**Do this**
Could you copy every one of the rows below word for word, leaving the pictures out?

-- Start Raw records --

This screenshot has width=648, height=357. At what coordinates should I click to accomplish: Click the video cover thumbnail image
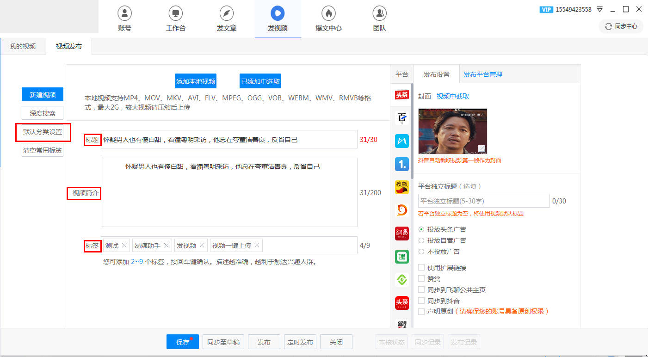point(452,131)
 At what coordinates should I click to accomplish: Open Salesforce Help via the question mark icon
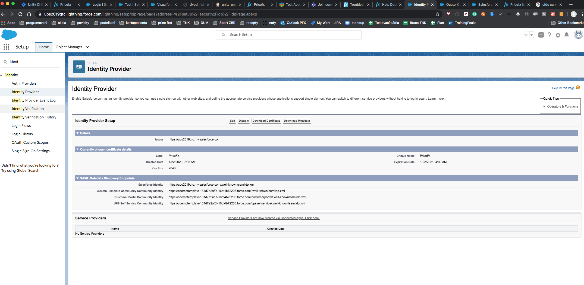tap(549, 35)
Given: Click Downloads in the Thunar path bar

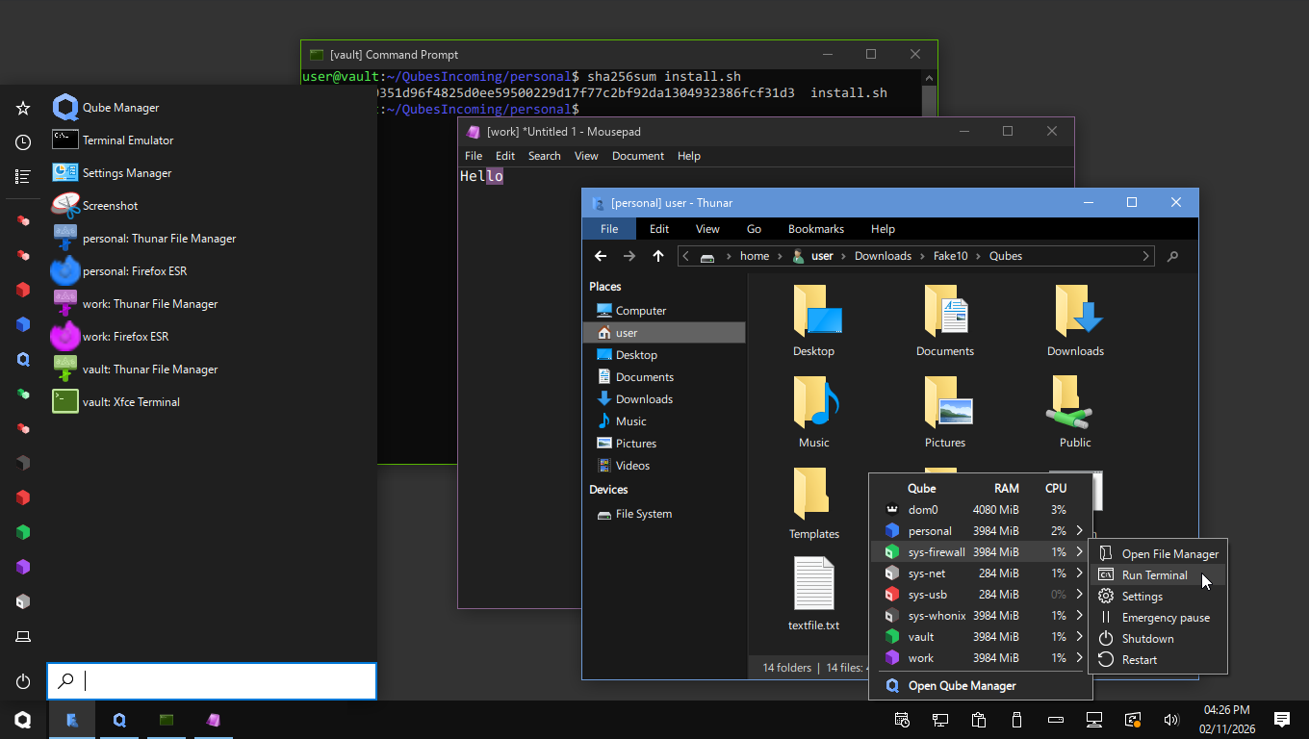Looking at the screenshot, I should coord(883,256).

-- End Raw records --

**Complete answer**
This screenshot has width=648, height=357. At what coordinates should I click to accomplish: Click the video cover thumbnail image
point(452,131)
 At what coordinates should I click to accomplish: Open Salesforce Help via the question mark icon
tap(549, 35)
Given: Click Downloads in the Thunar path bar

Looking at the screenshot, I should coord(883,256).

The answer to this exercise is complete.